__Supplied data__
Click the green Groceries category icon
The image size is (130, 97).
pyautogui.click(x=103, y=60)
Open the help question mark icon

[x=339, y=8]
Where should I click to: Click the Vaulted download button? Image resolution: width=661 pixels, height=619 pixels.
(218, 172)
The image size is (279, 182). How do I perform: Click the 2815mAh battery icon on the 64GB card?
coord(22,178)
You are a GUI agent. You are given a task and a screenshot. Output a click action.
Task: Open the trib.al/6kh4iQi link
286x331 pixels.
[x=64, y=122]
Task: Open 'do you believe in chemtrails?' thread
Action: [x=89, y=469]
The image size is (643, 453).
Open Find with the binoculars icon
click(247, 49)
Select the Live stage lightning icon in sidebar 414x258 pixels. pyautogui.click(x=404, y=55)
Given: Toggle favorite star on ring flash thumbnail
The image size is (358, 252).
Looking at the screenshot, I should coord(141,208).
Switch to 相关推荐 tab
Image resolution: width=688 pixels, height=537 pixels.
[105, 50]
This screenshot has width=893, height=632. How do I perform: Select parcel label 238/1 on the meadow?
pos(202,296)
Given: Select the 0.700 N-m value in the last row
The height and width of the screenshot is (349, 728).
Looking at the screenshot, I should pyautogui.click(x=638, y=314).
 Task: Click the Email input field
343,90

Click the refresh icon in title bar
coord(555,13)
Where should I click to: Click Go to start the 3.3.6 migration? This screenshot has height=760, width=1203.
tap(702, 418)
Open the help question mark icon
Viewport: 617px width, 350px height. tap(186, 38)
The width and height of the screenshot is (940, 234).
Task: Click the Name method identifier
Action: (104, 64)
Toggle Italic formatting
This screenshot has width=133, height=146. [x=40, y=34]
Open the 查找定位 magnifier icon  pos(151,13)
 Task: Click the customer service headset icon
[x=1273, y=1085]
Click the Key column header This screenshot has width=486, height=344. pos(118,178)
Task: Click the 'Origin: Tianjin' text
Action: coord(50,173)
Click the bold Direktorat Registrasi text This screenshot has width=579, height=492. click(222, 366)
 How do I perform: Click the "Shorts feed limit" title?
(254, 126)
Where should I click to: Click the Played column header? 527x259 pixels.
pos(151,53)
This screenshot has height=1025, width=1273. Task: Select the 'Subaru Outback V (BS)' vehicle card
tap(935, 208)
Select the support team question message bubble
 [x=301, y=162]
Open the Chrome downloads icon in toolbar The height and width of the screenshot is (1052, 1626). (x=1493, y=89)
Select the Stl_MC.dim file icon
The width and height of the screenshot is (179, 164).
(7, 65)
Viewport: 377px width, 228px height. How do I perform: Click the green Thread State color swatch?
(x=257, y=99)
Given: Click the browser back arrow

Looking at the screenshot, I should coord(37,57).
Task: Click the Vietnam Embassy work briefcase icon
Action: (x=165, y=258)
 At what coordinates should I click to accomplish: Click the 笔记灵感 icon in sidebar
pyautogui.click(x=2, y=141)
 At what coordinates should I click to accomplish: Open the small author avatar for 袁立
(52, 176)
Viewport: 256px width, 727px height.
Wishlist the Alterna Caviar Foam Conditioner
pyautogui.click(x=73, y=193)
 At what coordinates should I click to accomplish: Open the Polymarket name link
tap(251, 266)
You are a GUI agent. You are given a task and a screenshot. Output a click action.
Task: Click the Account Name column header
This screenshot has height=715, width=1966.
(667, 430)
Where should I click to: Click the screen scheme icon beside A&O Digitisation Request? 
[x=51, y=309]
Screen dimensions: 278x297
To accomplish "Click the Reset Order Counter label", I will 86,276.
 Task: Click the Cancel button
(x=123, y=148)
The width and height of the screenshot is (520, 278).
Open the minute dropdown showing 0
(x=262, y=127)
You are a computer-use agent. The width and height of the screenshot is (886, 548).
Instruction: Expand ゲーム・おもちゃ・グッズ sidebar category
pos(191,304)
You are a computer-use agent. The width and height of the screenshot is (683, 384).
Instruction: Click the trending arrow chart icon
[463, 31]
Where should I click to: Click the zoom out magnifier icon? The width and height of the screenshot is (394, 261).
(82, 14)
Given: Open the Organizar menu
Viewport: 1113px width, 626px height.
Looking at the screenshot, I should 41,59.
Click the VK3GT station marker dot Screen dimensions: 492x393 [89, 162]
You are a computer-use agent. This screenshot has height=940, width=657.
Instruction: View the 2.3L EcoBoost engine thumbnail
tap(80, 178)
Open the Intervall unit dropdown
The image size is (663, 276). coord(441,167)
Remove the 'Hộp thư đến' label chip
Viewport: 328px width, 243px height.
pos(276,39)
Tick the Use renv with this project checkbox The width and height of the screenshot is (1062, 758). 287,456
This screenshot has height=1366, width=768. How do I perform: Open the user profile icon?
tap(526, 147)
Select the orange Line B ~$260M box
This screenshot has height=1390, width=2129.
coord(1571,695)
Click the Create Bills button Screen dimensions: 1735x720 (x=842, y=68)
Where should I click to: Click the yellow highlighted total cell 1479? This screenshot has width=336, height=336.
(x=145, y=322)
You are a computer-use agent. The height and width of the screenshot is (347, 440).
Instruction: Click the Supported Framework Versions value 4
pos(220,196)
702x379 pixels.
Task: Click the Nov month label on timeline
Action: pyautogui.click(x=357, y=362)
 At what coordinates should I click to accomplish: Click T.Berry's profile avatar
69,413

__Problem description__
Give back each entry so that it matches the original word for word.

__Answer to this exercise__
Click the green Groceries category icon
The image size is (130, 97).
pyautogui.click(x=103, y=60)
Open the help question mark icon

[x=339, y=8]
Where should I click to: Click the Vaulted download button? Image resolution: width=661 pixels, height=619 pixels.
(218, 172)
The image size is (279, 182). How do I perform: Click the 2815mAh battery icon on the 64GB card?
coord(22,178)
You are a GUI agent. You are given a task and a screenshot. Output a click action.
Task: Open the trib.al/6kh4iQi link
286x331 pixels.
[x=64, y=122]
Task: Open 'do you believe in chemtrails?' thread
Action: [x=89, y=469]
The image size is (643, 453).
Open Find with the binoculars icon
click(247, 49)
Select the Live stage lightning icon in sidebar 414x258 pixels. pyautogui.click(x=404, y=55)
Given: Toggle favorite star on ring flash thumbnail
The image size is (358, 252).
Looking at the screenshot, I should coord(141,208).
Switch to 相关推荐 tab
Image resolution: width=688 pixels, height=537 pixels.
[105, 50]
This screenshot has width=893, height=632. How do I perform: Select parcel label 238/1 on the meadow?
pos(202,296)
Given: Select the 0.700 N-m value in the last row
The height and width of the screenshot is (349, 728).
Looking at the screenshot, I should pyautogui.click(x=638, y=314).
 Task: Click the Email input field
343,90

Click the refresh icon in title bar
coord(555,13)
Where should I click to: Click Go to start the 3.3.6 migration? This screenshot has height=760, width=1203.
tap(702, 418)
Open the help question mark icon
Viewport: 617px width, 350px height. tap(186, 38)
The width and height of the screenshot is (940, 234).
Task: Click the Name method identifier
Action: (104, 64)
Toggle Italic formatting
This screenshot has width=133, height=146. [x=40, y=34]
Open the 查找定位 magnifier icon  pos(151,13)
 Task: Click the customer service headset icon
[x=1273, y=1085]
Click the Key column header This screenshot has width=486, height=344. pos(118,178)
Task: Click the 'Origin: Tianjin' text
Action: coord(50,173)
Click the bold Direktorat Registrasi text This screenshot has width=579, height=492. click(222, 366)
 How do I perform: Click the "Shorts feed limit" title?
(254, 126)
Where should I click to: Click the Played column header? 527x259 pixels.
pos(151,53)
This screenshot has height=1025, width=1273. Task: Select the 'Subaru Outback V (BS)' vehicle card
tap(935, 208)
Select the support team question message bubble
 [x=301, y=162]
Open the Chrome downloads icon in toolbar The height and width of the screenshot is (1052, 1626). (x=1493, y=89)
Select the Stl_MC.dim file icon
The width and height of the screenshot is (179, 164).
(7, 65)
Viewport: 377px width, 228px height. How do I perform: Click the green Thread State color swatch?
(x=257, y=99)
Given: Click the browser back arrow

Looking at the screenshot, I should coord(37,57).
Task: Click the Vietnam Embassy work briefcase icon
Action: (x=165, y=258)
 At what coordinates should I click to accomplish: Click the 笔记灵感 icon in sidebar
pyautogui.click(x=2, y=141)
 At what coordinates should I click to accomplish: Open the small author avatar for 袁立
(52, 176)
Viewport: 256px width, 727px height.
Wishlist the Alterna Caviar Foam Conditioner
pyautogui.click(x=73, y=193)
 At what coordinates should I click to accomplish: Open the Polymarket name link
tap(251, 266)
You are a GUI agent. You are given a task and a screenshot. Output a click action.
Task: Click the Account Name column header
This screenshot has height=715, width=1966.
(667, 430)
Where should I click to: Click the screen scheme icon beside A&O Digitisation Request? 
[x=51, y=309]
Screen dimensions: 278x297
To accomplish "Click the Reset Order Counter label", I will 86,276.
 Task: Click the Cancel button
(x=123, y=148)
The width and height of the screenshot is (520, 278).
Open the minute dropdown showing 0
(x=262, y=127)
You are a computer-use agent. The width and height of the screenshot is (886, 548).
Instruction: Expand ゲーム・おもちゃ・グッズ sidebar category
pos(191,304)
You are a computer-use agent. The width and height of the screenshot is (683, 384).
Instruction: Click the trending arrow chart icon
[463, 31]
Where should I click to: Click the zoom out magnifier icon? The width and height of the screenshot is (394, 261).
(82, 14)
Given: Open the Organizar menu
Viewport: 1113px width, 626px height.
Looking at the screenshot, I should 41,59.
Click the VK3GT station marker dot Screen dimensions: 492x393 [89, 162]
You are a computer-use agent. This screenshot has height=940, width=657.
Instruction: View the 2.3L EcoBoost engine thumbnail
tap(80, 178)
Open the Intervall unit dropdown
The image size is (663, 276). coord(441,167)
Remove the 'Hộp thư đến' label chip
Viewport: 328px width, 243px height.
pos(276,39)
Tick the Use renv with this project checkbox The width and height of the screenshot is (1062, 758). 287,456
This screenshot has height=1366, width=768. How do I perform: Open the user profile icon?
tap(526, 147)
Select the orange Line B ~$260M box
This screenshot has height=1390, width=2129.
coord(1571,695)
Click the Create Bills button Screen dimensions: 1735x720 (x=842, y=68)
Where should I click to: Click the yellow highlighted total cell 1479? This screenshot has width=336, height=336.
(x=145, y=322)
You are a computer-use agent. The height and width of the screenshot is (347, 440).
Instruction: Click the Supported Framework Versions value 4
pos(220,196)
702x379 pixels.
Task: Click the Nov month label on timeline
Action: pyautogui.click(x=357, y=362)
 At what coordinates should I click to accomplish: Click T.Berry's profile avatar
69,413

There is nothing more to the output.